Date of this Version
MODERN PHILOLOGY, Volume 11, Number 2, Oct., 1913
Several writers recently have found analogy between the conditions attending the growth of cowboy songs in isolated communities in the Southwest, and the conditions under which arose the English and Scottish popular ballads—those problematic pieces which form so special a chapter in the history of English poetry. Mr. Lomax, the chief collector of southwestern folk songs, notes, when speaking of western communities, how "illiterate people and people cut off from newspapers and books, isolated and lonely—thrown back on primal resources for entertainment and for the expression of emotion—utter themselves through somewhat the same character of songs as did their forefathers of perhaps a thousand years ago." Professor Barrett Wendell suggests that it is possible to trace in this group of American ballads "the precise manner in which songs and cycles of songs—obviously analogous to those surviving from older and antique times—have come into being.
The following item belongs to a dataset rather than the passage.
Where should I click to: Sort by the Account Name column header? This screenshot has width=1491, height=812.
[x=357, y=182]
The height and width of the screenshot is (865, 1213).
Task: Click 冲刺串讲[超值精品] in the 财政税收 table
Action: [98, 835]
The facts which are still available concerning the ballads of our own Southwest are such as should go far to prove, or to disprove, many of the theories advanced concerning the laws of literature as evinced in the ballads of the Old World." Ex-President Roosevelt affirms in a personal letter to Mr. Lomax that "there is something very curious in the reproduction here on this new continent of essentially the conditions of ballad-growth which obtained in mediaeval England."